Types of Nursing Home Abuse
According to the World Health Organization, elder abuse is a violation of human rights and a significant cause of illness, injury, loss of productivity, isolation, and despair. Unfortunately, many senior Americans are currently victimized by this type of abuse in the very facilities they envisioned protecting and caring for them. These supposed safe havens for the aging are increasingly becoming dangerous institutions that place their residents’ well-being and lives in jeopardy.
Recent studies have revealed that nearly 10% of nursing homes had a reported violation that resulted in the serious injury or death of a resident. It is estimated that more than a third of all nursing home patients experience some form of abuse, with 90% of the abusers being someone familiar to the victim. When you factor in that 8 out of 10 nursing abuse incidents remain unreported, the statistics can be particularly frightening.
Not All Cases of Elder Abuse Involve Physical Actions
Elderly patients can be victimized in a variety of ways, including:
- Emotional Abuse
Abusers can psychologically torment their victims through humiliation, ridicule, intimidation, or scapegoating. The focus of this behavior is usually designed to terrorize the victim into submission.
- Sexual Abuse
Nursing home patients may be victims of rape or other forms of sexual assault.
- Financial Abuse
Theft of money or personal property is a form of financial abuse. Additionally, abusers can trick or pressure a patient into disclosing bank account information and/or credit card numbers.
- Physical Abuse
Victims of physical abuse in a nursing home many be subjected to hitting, scratching, shoving, biting, and / or punching. Inappropriate use of restraints can also fall under this category.
- Medical Abuse
Residents of nursing homes can fall prey to practices that severely endanger their health. This can include overprescribing medication, malnutrition, dehydration, and denial of treatment for known injuries.

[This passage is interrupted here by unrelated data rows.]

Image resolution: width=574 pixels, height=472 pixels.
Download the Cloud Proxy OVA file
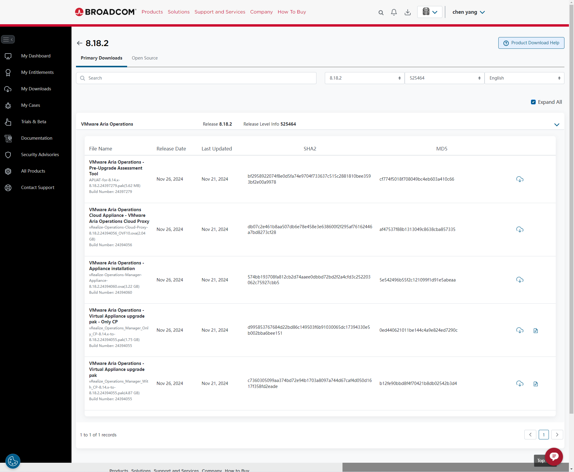click(520, 229)
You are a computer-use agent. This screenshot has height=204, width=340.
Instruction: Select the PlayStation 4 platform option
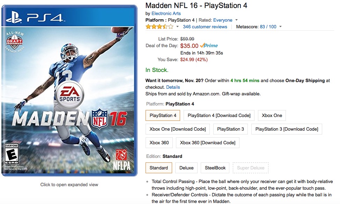point(163,116)
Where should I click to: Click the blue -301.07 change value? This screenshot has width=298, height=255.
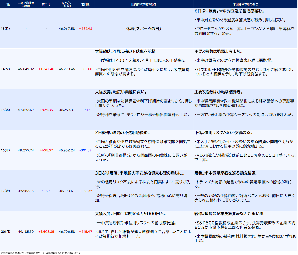click(x=86, y=150)
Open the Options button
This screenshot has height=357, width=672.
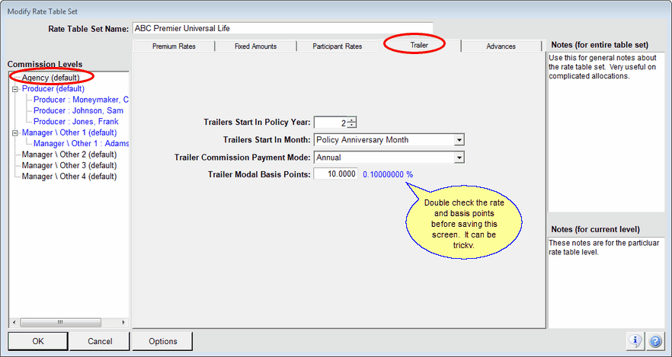pyautogui.click(x=162, y=341)
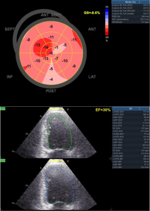Click the EF results panel header
Image resolution: width=150 pixels, height=211 pixels.
[131, 109]
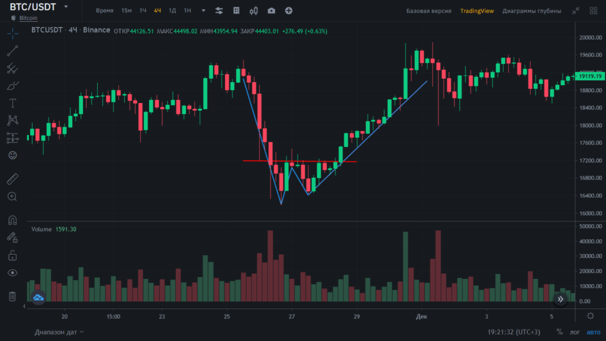Delete drawings with the trash icon
Screen dimensions: 606x341
[x=12, y=297]

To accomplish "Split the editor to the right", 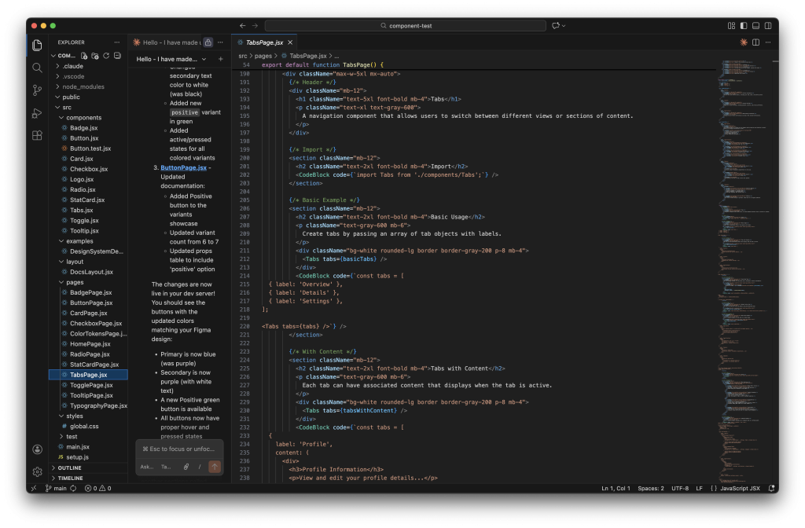I will point(755,42).
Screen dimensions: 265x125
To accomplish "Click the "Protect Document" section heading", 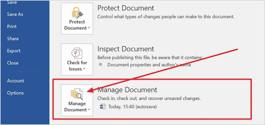I will pos(126,8).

Taking Action Against Nursing Home Abuse
If you observed warning signs of nursing home abuse or have reason to believe your loved one has been a victim, don’t delay in taking the necessary action. The Journal of the American Medical Association has reported that victims of elder abuse have a 300% increased risk of death over the remaining senior population. All states have government agencies available to investigate and cite incidences of nursing home abuse. Depending on the type of abuse, you may wish to contact local law enforcement and remove your loved one from the facility.